- _Task directions_
For the entries below, state how many lines contain the string "mode". Add nothing else.
........
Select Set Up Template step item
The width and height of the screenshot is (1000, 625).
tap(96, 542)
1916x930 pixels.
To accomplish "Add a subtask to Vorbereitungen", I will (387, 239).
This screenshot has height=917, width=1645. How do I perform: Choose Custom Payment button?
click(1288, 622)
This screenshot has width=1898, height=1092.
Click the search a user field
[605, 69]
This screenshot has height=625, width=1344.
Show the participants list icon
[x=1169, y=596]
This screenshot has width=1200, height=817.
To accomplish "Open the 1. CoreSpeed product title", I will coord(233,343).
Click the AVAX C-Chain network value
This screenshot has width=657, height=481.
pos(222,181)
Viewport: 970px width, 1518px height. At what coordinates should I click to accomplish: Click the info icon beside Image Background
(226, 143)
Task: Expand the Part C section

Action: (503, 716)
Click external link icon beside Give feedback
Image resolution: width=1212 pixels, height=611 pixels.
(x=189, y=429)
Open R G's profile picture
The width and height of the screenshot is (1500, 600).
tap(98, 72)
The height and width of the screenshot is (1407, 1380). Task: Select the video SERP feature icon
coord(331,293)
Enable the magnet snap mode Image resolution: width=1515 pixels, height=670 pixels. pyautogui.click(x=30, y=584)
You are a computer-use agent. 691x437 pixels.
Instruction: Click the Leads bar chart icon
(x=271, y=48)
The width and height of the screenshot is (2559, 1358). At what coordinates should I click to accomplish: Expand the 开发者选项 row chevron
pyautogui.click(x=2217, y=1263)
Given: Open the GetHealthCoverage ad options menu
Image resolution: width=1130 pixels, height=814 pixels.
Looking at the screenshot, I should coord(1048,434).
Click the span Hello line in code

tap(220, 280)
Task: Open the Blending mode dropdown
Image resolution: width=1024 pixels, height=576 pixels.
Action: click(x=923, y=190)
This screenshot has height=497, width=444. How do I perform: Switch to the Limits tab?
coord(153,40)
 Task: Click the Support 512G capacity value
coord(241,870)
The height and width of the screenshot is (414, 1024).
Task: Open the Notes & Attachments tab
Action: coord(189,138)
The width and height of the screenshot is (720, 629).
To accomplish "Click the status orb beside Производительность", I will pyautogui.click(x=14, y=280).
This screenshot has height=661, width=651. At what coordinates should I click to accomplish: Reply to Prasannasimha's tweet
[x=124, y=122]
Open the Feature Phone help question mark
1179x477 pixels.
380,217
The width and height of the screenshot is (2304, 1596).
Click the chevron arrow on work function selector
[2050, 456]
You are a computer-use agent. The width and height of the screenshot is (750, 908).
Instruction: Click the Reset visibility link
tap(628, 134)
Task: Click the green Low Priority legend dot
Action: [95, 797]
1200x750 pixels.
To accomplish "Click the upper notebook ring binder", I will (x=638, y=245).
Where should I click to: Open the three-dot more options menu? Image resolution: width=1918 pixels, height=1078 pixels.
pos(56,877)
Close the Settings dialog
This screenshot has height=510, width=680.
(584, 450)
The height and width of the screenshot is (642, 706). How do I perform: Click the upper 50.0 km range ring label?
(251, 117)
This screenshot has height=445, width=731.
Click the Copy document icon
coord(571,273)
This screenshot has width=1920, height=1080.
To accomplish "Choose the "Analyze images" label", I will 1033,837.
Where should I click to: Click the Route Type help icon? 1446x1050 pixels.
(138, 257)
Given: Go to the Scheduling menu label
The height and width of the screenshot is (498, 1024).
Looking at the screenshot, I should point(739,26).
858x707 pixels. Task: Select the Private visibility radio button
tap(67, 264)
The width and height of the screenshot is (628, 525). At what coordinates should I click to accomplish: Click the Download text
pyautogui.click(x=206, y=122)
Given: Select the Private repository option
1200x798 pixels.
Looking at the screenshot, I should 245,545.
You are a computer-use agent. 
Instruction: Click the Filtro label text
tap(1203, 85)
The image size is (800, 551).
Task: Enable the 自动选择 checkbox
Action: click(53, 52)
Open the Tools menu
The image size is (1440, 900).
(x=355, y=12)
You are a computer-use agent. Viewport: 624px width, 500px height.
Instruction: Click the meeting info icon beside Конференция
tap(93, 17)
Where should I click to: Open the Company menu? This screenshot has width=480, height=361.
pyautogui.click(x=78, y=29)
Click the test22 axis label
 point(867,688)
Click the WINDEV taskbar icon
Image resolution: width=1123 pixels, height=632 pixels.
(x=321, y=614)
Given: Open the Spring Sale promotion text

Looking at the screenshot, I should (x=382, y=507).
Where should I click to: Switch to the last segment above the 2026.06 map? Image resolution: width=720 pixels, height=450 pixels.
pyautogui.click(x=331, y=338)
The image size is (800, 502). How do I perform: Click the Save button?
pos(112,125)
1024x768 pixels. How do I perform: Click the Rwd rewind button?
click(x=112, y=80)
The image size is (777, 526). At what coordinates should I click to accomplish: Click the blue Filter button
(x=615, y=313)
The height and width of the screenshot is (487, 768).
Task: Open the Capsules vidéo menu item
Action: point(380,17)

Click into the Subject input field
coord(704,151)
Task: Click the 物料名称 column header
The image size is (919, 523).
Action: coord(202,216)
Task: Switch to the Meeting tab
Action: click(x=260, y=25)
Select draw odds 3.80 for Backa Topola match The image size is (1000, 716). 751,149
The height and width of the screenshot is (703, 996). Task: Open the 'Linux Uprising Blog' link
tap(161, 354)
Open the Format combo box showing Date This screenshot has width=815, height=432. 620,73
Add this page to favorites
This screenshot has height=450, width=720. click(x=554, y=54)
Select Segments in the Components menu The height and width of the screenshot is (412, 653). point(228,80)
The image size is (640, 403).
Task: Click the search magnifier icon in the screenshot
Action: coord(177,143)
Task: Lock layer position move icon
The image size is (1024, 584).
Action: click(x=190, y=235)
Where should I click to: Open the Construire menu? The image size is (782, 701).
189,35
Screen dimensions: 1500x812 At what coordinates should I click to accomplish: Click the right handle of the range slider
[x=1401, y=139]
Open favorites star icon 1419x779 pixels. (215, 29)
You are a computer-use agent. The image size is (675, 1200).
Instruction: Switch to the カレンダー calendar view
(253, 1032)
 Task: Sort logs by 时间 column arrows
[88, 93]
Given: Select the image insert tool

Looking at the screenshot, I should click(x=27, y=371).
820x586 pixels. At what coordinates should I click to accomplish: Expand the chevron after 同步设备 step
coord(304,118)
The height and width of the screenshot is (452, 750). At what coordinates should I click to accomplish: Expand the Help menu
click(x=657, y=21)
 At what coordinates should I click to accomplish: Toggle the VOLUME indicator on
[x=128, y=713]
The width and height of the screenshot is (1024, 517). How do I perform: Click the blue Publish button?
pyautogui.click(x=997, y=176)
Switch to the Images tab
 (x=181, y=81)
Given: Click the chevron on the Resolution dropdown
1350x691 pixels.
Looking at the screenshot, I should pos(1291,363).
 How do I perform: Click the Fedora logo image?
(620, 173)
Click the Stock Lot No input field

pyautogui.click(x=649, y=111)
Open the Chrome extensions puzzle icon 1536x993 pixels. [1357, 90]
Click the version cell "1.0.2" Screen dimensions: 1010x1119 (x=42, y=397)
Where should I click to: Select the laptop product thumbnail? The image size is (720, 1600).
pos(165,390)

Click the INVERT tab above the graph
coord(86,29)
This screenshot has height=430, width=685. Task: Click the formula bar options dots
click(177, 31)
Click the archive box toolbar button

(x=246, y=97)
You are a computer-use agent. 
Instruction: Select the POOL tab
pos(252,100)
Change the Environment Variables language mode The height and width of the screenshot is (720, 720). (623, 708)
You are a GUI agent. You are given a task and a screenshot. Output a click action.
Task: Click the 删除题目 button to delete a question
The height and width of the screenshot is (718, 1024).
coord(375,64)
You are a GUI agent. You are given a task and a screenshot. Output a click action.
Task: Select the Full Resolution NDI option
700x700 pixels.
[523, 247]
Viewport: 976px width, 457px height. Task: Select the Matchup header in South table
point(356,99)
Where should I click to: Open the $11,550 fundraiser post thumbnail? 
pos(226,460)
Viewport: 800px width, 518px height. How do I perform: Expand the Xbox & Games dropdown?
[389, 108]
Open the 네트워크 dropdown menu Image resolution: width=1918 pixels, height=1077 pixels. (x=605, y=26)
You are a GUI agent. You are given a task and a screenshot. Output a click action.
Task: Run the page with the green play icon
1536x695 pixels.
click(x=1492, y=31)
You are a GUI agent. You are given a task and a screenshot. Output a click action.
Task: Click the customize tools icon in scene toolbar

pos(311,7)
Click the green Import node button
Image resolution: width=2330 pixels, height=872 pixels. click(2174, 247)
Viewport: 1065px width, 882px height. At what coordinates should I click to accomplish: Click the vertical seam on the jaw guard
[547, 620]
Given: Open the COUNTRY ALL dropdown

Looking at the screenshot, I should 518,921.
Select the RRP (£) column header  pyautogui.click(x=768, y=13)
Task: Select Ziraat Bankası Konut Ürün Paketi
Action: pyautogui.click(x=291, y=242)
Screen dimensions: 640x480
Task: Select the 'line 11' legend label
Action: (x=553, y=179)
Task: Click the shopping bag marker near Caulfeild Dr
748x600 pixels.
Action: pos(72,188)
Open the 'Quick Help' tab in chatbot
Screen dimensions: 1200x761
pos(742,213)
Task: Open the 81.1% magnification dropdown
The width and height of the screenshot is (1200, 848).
........
- _Reply to the exercise_
3